Writer: Philip ChewPhilip Chew

DJIA -1.6% / S&P -1.2% / CCMP -0.4% / US10YR +8.5pts 4.24 / CRUDE -0.3% $68.15 / GOLD +0.7% $2,914 / VIX +2.9% $23.44. US

The chaos continues as tariff wars begin. U.S. Treasuries initially  surged on heavy systematic and CTA buying. Treasuries were choppy. initially surging amid systematic buying before reversing course. The 2-year yield, which had dropped to a four-month low below 3.85%, rebounded to close at 3.95%, while the 10-year yield rose from 4.105% to above 4.21%, finishing the session near its highs.

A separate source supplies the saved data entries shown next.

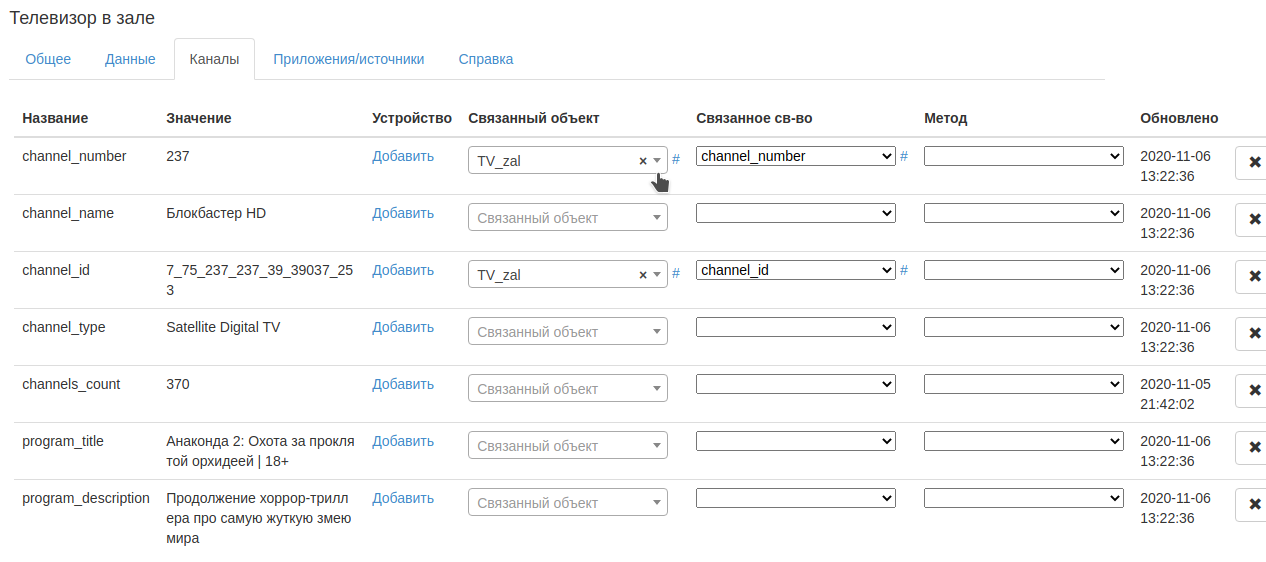Delete channels_count row via X icon

(1254, 391)
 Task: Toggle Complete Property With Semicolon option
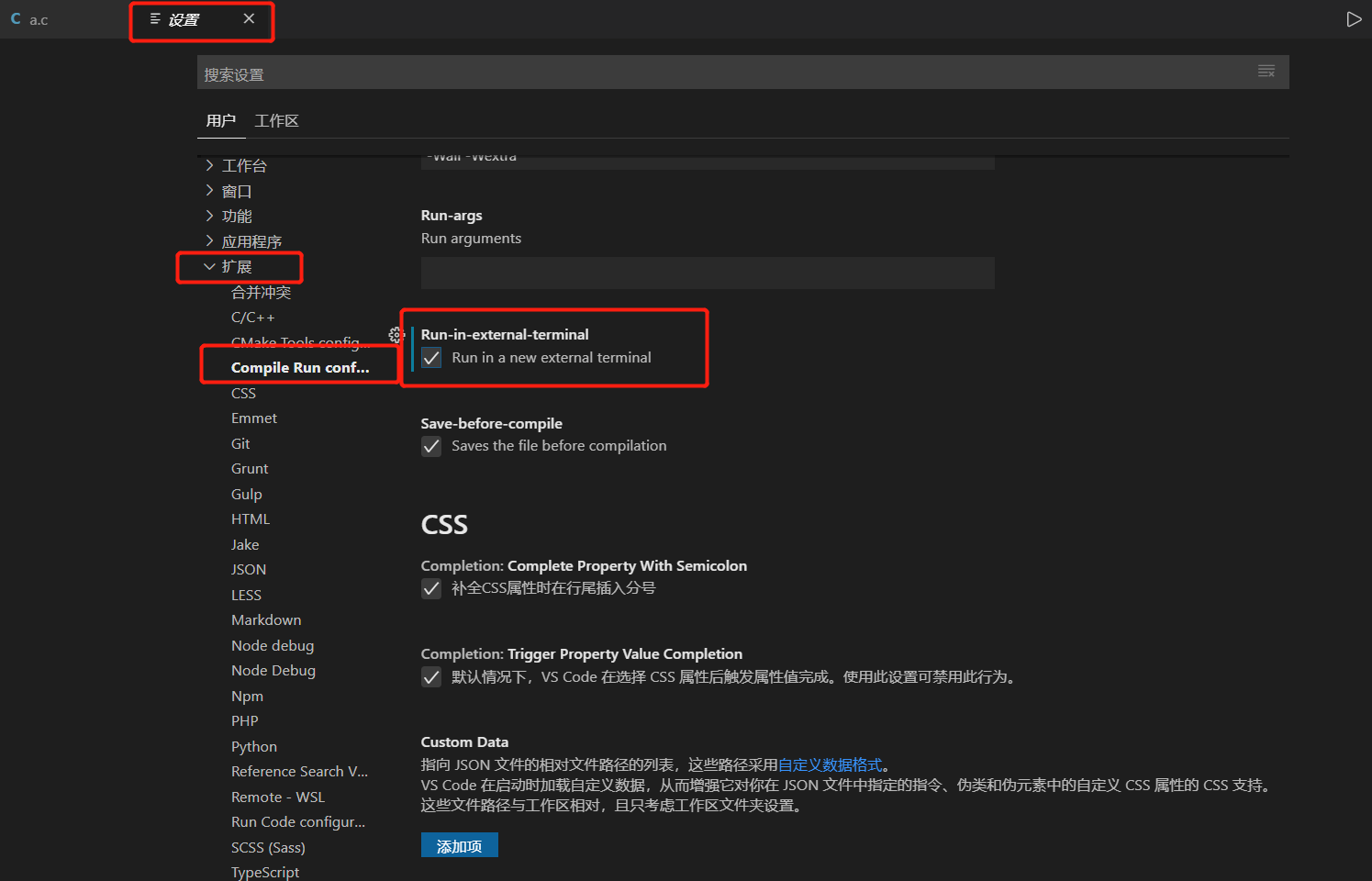coord(431,588)
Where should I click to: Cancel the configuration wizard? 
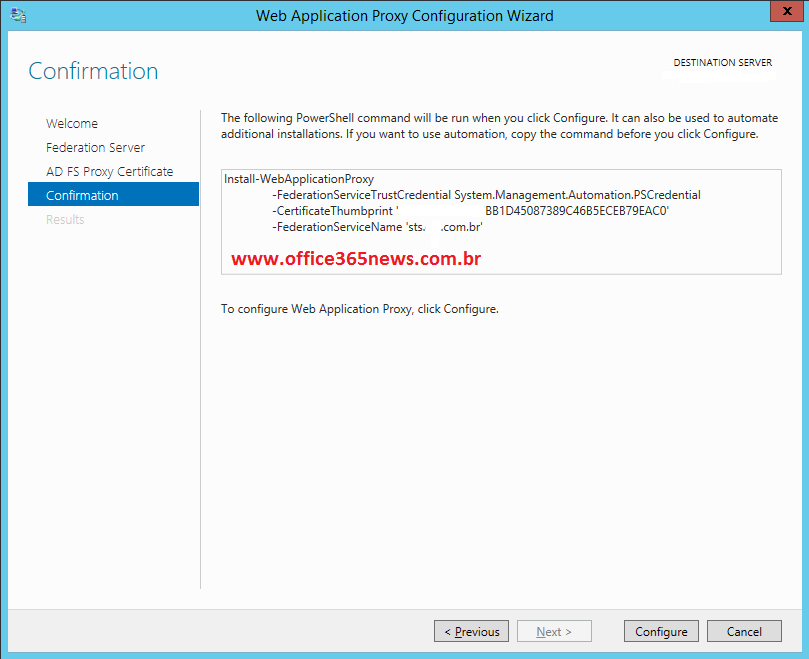[744, 632]
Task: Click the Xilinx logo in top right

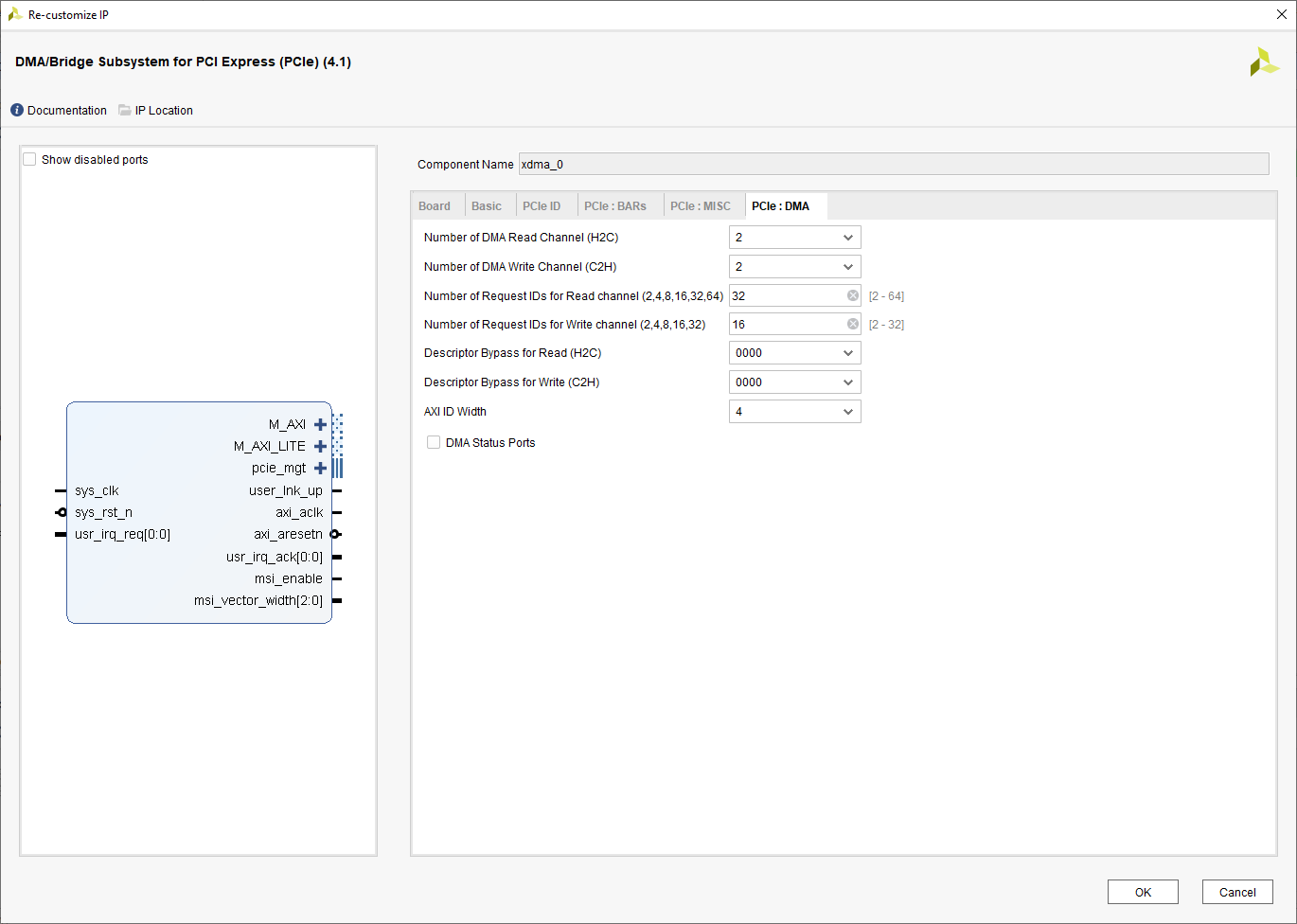Action: point(1263,62)
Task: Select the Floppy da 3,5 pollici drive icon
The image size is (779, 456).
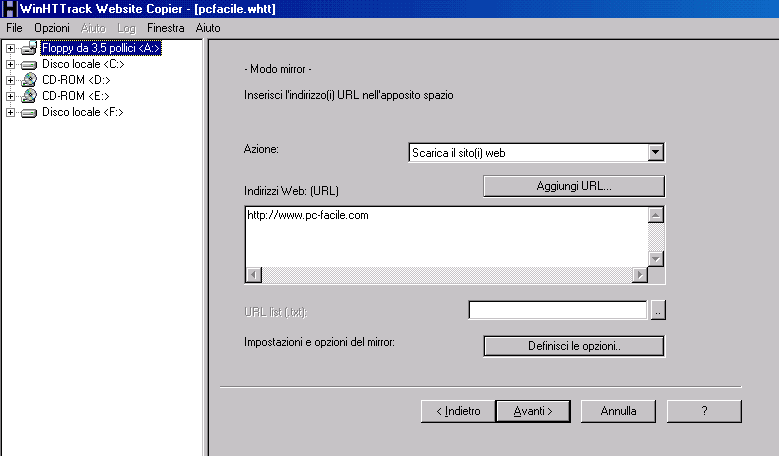Action: point(29,48)
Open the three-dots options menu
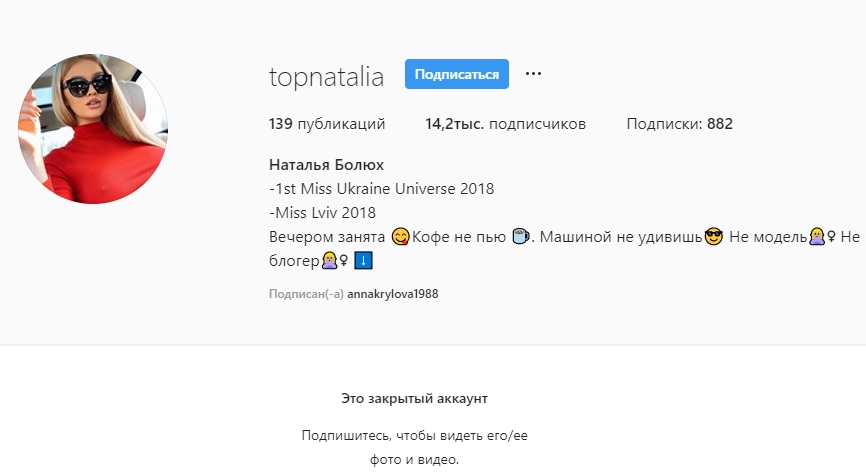This screenshot has width=866, height=474. [533, 73]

The yield curve steepened as traders pulled forward expectations of Federal Reserve rate cuts before adjusting to a collapse in bunds on the defence spending announcement.


Germany’s new coalition government unveiled a sweeping fiscal expansion, marking the most significant deviation from its traditionally conservative fiscal stance since reunification. The CDU/CSU and SPD coalition announced abandoning fiscal shackles with a €500 billion infrastructure and defence investment fund, combined with a suspension of fiscal constraints on defence spending. Under this new framework, military expenditures exceeding 1% of GDP will be excluded from the country’s strict “debt brake” rule, effectively granting Germany open-ended borrowing capacity to rearm its military.

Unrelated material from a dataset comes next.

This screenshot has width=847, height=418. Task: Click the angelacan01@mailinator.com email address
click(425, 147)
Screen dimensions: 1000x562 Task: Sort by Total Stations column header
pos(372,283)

This move, which comes alongside the European Commission’s decision to trigger "escape clauses" that allow an additional €650 billion in defence spending across the bloc, signals a fundamental shift in European economic policy. Market participants quickly reassessed their outlook on the euro, with many now taking an outright bullish stance on EUR/USD in light of Germany’s aggressive fiscal expansion.


German Bund futures fell sharply on the announcement, dropping to a six-week low of 129.87, implying a 10-basis-point jump 10yr yields. Party leaders framed the decision as a "whatever it takes" moment, reinforcing their commitment to a stronger and more independent European defence infrastructure. While uncertainties remain—particularly regarding whether the Greens will back these constitutional changes—there is little doubt that Europe is entering a new era of fiscal policy.


Equities remained under pressure, with early losses accelerating before a modest afternoon rebound. Small caps struggled most with the Russell 2000 shedding 1.08%.

Oil prices settled near December levels, with WTI at $68.09 (-0.41%). The U.S. dollar weakened broadly, with the DXY index falling 1.05%, while emerging market currencies showed resilience. The Mexican peso and Canadian dollar both rebounded after Commerce Secretary Lutnick hinted at potential tariff relief for USMCA compliant goods.


Tonight U.S. Services ISM data and the Fed’s Beige Book, which will provide insights into economic conditions across the U.S.. and tomorrow is the ECB rate decision, where a 25-basis-point cut is widely expected. Eyes will be on President Lagarde’s forward guidance, particularly whether she tempers expectations for further cuts beyond April. Friday is the U.S. Jobs Report, where markets anticipate 155,000 payroll additions and an unchanged unemployment rate of 4.0%.